The State bears the burden of proving the factual elements of the charged crime to the trial court. State v. Abbott, 412 S.W.3d 923, 927 (Mo. App. S.D. 2013). Section 565.110, RSMo. Cum. Supp. 2010, states that a person commits the crime of kidnapping
if he or she unlawfully removes another without his or her consent from the place where he or she is found or unlawfully confines another without his or her consent for a substantial period, for the purpose of . . .
(4) Facilitating the commission of any felony or flight thereafter; or
(5) Inflicting physical injury on or terrorizing the victim or another.

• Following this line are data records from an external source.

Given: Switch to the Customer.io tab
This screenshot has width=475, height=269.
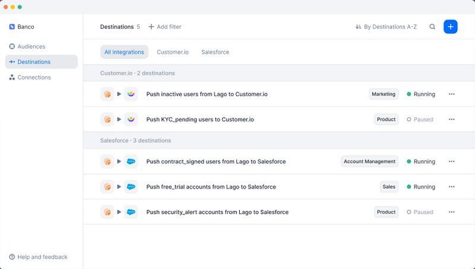Looking at the screenshot, I should pos(173,52).
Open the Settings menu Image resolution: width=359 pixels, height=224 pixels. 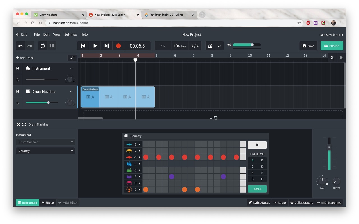pos(70,34)
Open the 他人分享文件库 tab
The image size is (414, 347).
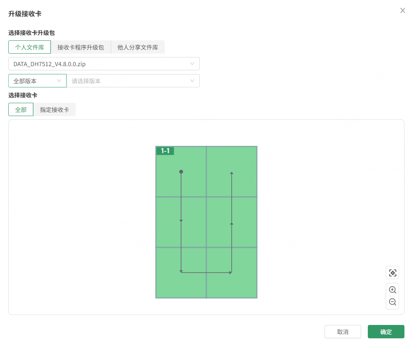(x=138, y=47)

If the kidnapping is committed under subdivisions (4) or (5), the crime is a class B felony. Section 565.110.2. “The gravamen of the crime of kidnapping premised upon confinement, is the increased risk of harm caused to the victim, and the length or duration of confinement is just one factor in determining whether there was an increased risk of harm (i.e., the lengthier the confinement, the greater opportunity there by for an increased risk of harm).” State v. Sistrunk, 414 S.W.2d 592, 600 (Mo. App. E.D. 2013). An element of kidnapping is proving that the victim's confinement is by means of forcible compulsion. State v. Colbert, 949 S.W.2d 932, 942 (Mo. App. W.D. 1997); State ex rel. Hines v. Sanders, 802 S.W.2d 6449, 650-51 (Mo. App. E.D. 1991). “Forcible compulsion” is defined as either “(a) physical force that overcomes reasonable resistance; or (b) a threat, express or implied, that places a person in reasonable fear of death, serious physical injury or kidnapping of such person[.]” Section 566.061, RSMo. Cum. Supp. 2010. “Physical force is simply force applied to the body. The force involved need not come after the victim has physically resisted. Rather, the force used must be calculated to overcome the victim's resistance.” State v. Vandevere, 175 S.W.3d 107, 108 (Mo. banc 2005) (internal quotations omitted).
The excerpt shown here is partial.